◆ Text
....

Re: [QUESTION] Micro-Second timers in kernel ?

george anzinger (
Fri, 29 Mar 2002 01:24:23 -0800

Kasper Dupont wrote:
> george anzinger wrote:
> >
> > Jean Tourrilhes wrote:
> > >
> > > Well... I'm stuck. 10ms is a very long time at 4Mb/s. So, I
> > > guess I'll continue to busy wait before sending each packet. Ugh !
> > >
> > The overhead to do a timer is on the order of at least 100 us on an
> > 800MHZ machine. Given this, a timer/ interrupt based delay for less
> > than 100 us is probably a bad idea.
> I have been considering all this timer thing for some time. I would
> actually like to see the interrupt at regular intervals completely
> removed from the kernel.

Check out the high-res-timers sourceforge site (see signature for URL).
You will find a patch to make a "tick less" kernel. It does pretty much
what you are thinking of. I rejected the whole notion based on the
instrumentation results from that kernel. The problem, in a nut shell,
is that a timer needs to be stopped and started each context switch.
While these operations are really quite fast, so is the context switch
and the extra overhead seems to cross the "ticked" system timer overhead
when the context switch rate is, well, lets say busy. The upshot is
that the "tick less" system is overload prone, timer overhead increases
with load (or context switch rate) where, in the "ticked" system it is
almost flat.

....

(Element and text position data)
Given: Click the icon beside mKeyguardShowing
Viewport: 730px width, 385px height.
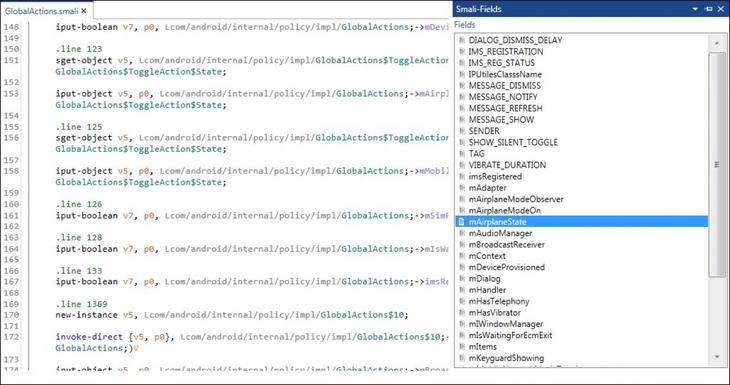Looking at the screenshot, I should pyautogui.click(x=461, y=358).
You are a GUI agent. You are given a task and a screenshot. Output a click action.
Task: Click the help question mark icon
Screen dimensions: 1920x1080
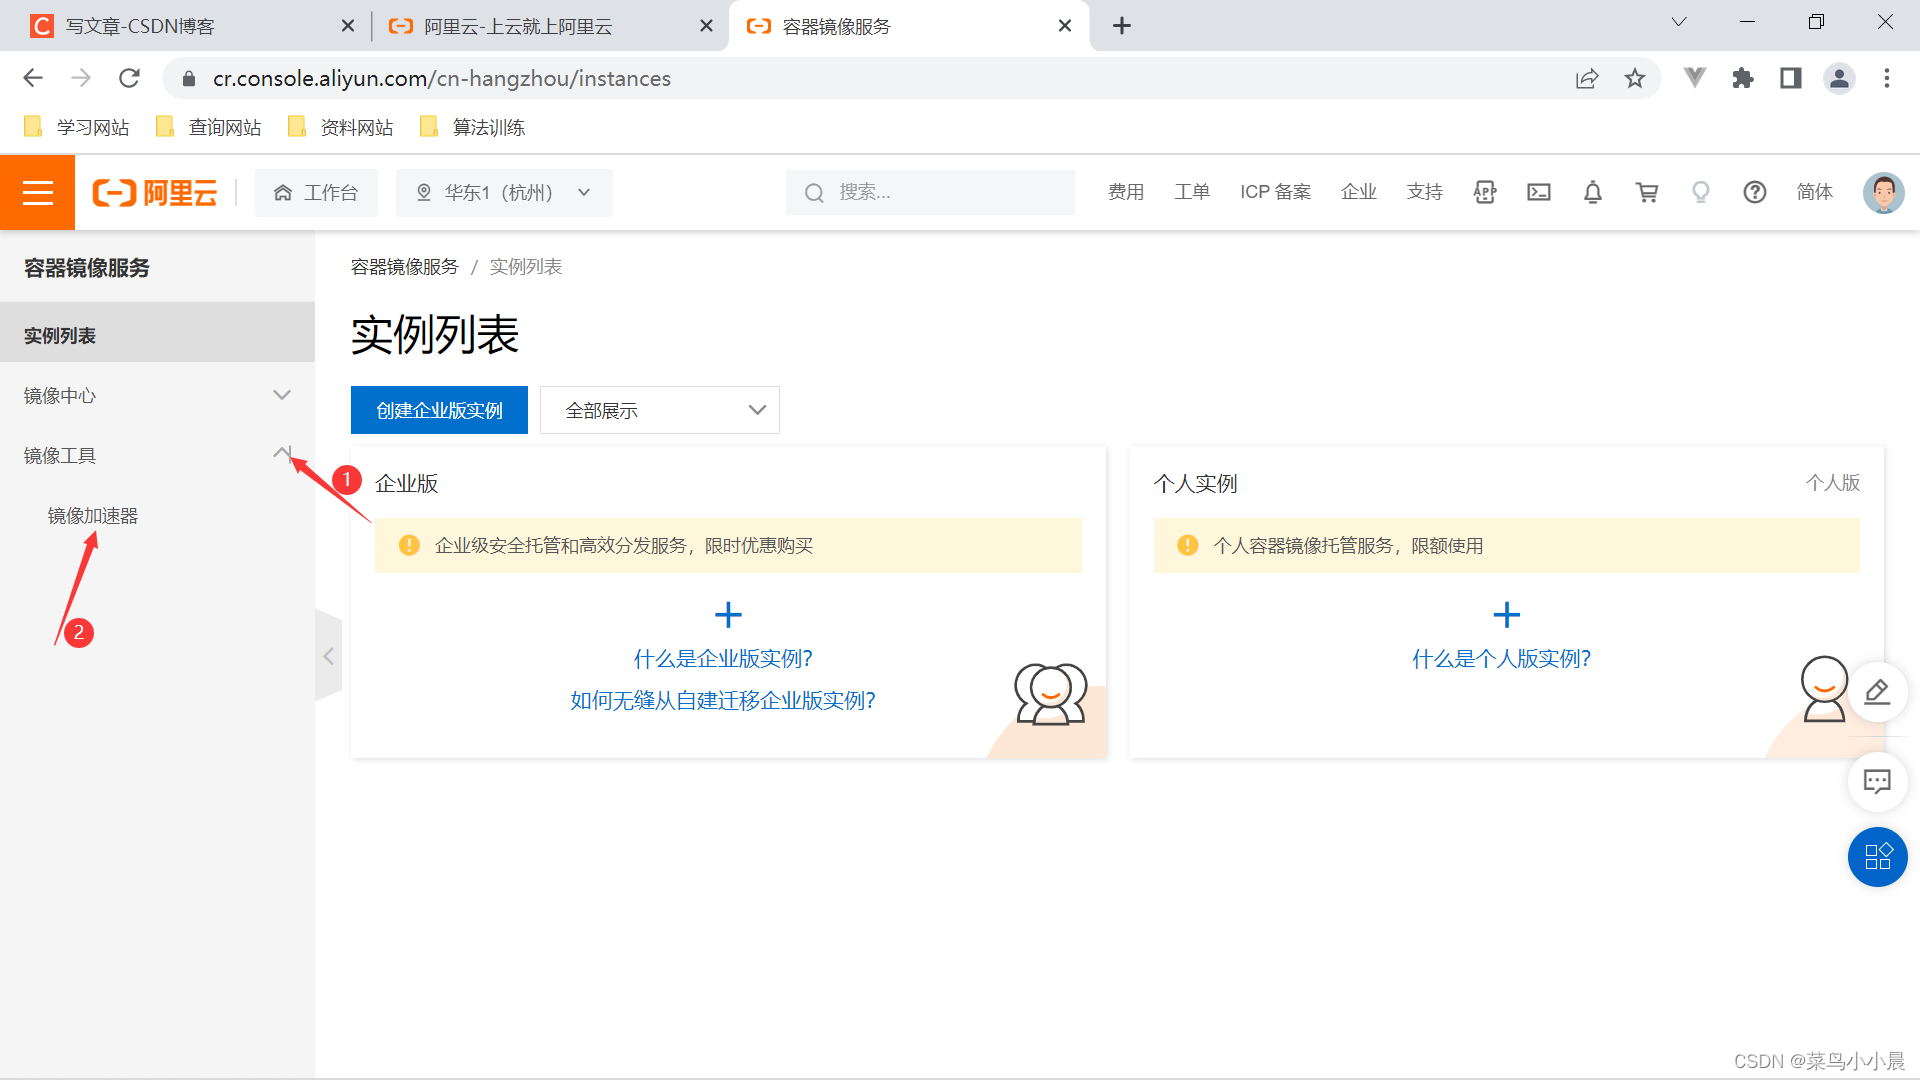1755,192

....

◆ Exercise aim
Please copy the kernel timer thread word for word from "Check out the" to "each context switch.".

◆ The reply
Check out the high-res-timers sourceforge site (see signature for URL).
You will find a patch to make a "tick less" kernel. It does pretty much
what you are thinking of. I rejected the whole notion based on the
instrumentation results from that kernel. The problem, in a nut shell,
is that a timer needs to be stopped and started each context switch.